Transformers provides thousands of pretrained models to perform tasks on texts such as classification, information extraction, question answering, summarization, translation, text generation, etc in 100+ languages. Its aim is to make cutting-edge NLP easier to use for everyone.
🤗 Transformers provides APIs to quickly download and use those pretrained models on a given text, fine-tune them on your own datasets then share them with the community on our model hub. At the same time, each python module defining an architecture can be used as a standalone and modified to enable quick research experiments.
🤗 Transformers is backed by the two most popular deep learning libraries, PyTorch and TensorFlow, with a seamless integration between them, allowing you to train your models with one then load it for inference with the other.
However, we will use the Simple Transformers package, which lets you quickly train and evaluate Transformer models. Keep the big guns for other projects and new PC...
from simpletransformers.classification import MultiLabelClassificationModel
import logging
logging.basicConfig(level=logging.INFO)
transformers_logger = logging.getLogger("transformers")

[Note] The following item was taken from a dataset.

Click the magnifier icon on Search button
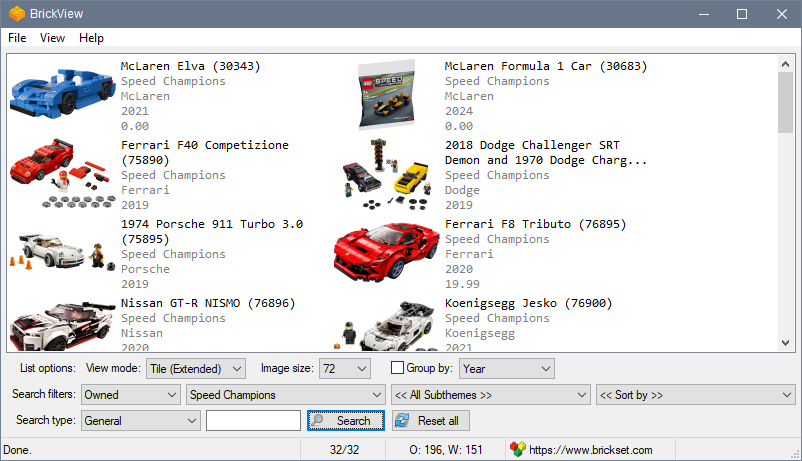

transformers_logger.setLevel(logging.WARNING)
train['labels'] = train[labels].values.tolist()
test['labels'] = test[labels].values.tolist()

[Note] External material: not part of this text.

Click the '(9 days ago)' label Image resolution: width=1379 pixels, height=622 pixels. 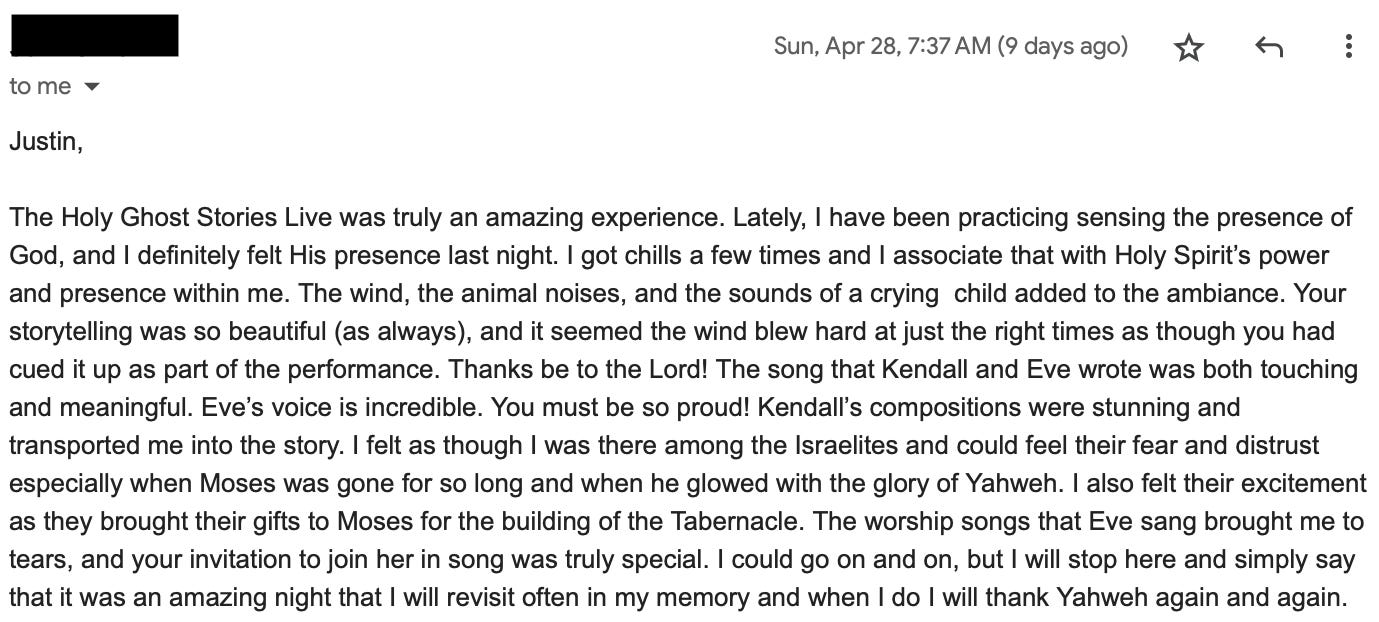point(1063,46)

train_df = train[['text','labels']].copy()
eval_df = test[['text','labels']].copy()
model = MultiLabelClassificationModel(
"roberta",
"roberta-base",
num_labels=len(labels),
use_cuda=True,
args={"reprocess_input_data": True, "overwrite_output_dir": True, "num_train_epochs": 5},
)
model.train_model(train_df)
result, model_outputs, wrong_predictions = model.eval_model(eval_df)
result
preds = pd.DataFrame(model_outputs,columns=labels)
preds
print(metrics.classification_report(test[labels],preds.gt(.5).astype(int),zero_division=0))

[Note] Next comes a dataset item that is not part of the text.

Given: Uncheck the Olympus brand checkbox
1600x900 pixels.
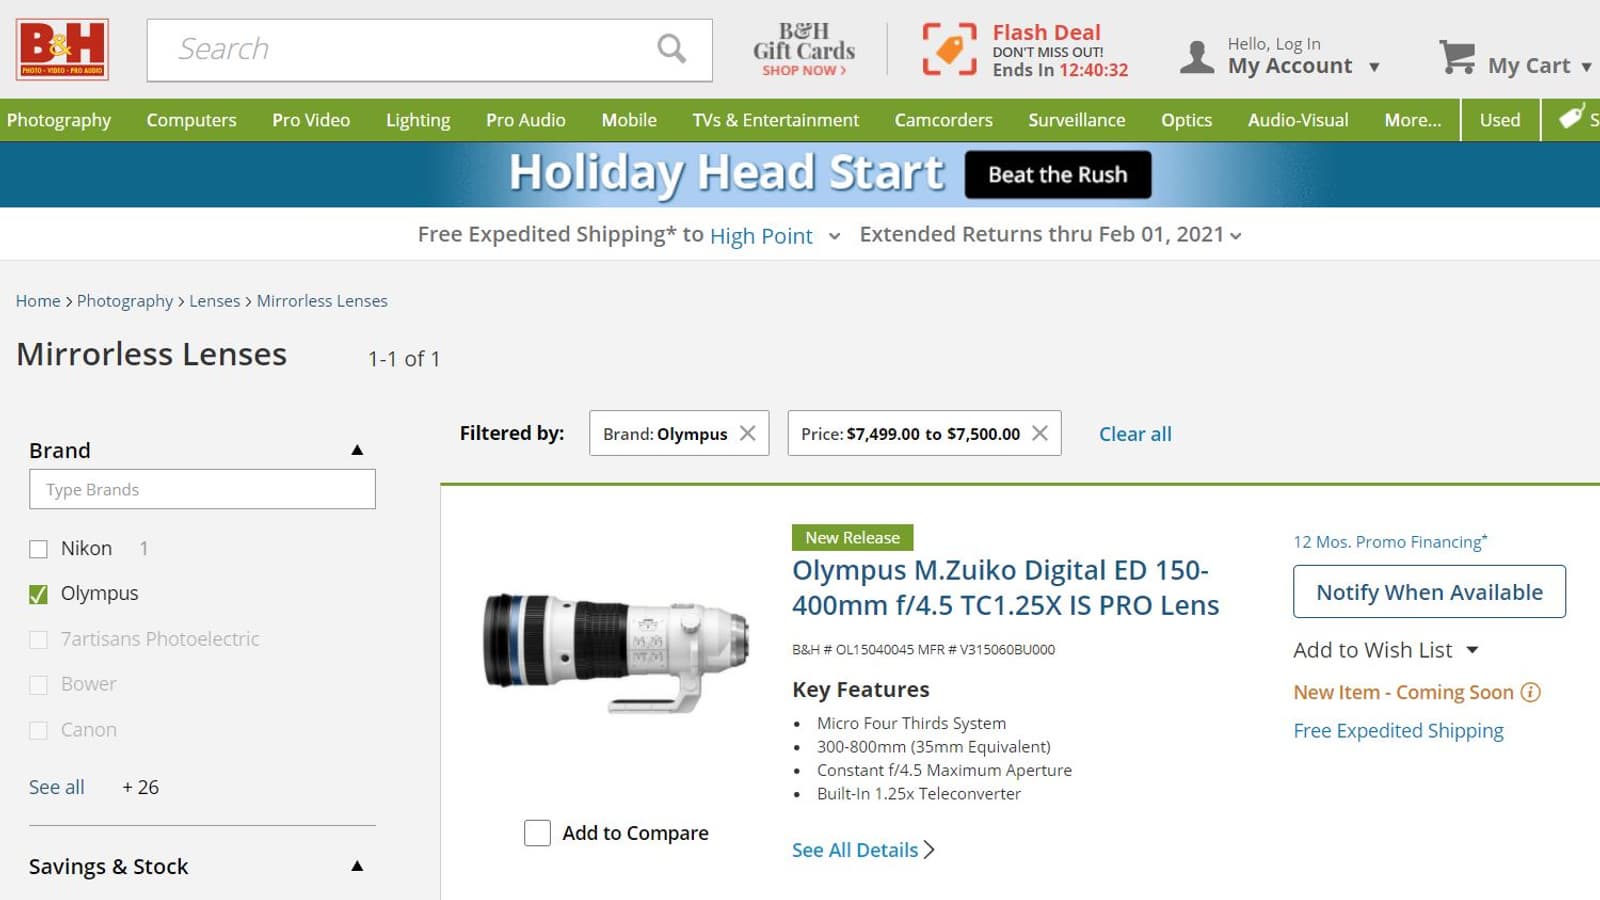Looking at the screenshot, I should click(x=38, y=594).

We have played with those packages to solve the multi-label classificationt task
- Binary Relevance
- Universal Sentence Encoder
- Random Forest
- XGBoost
- Transformers
We could see very intresting results, especially that each one of them works very diffrent from each other.
Personally I think using the XGBoost model with the USE worked the best in terms of accuracy-resources report, also it had a better precision for the label 1
where the other models could not score anything for that label.
All these models can be improved by tunning but this notebooks was mainly designed for learning purposes.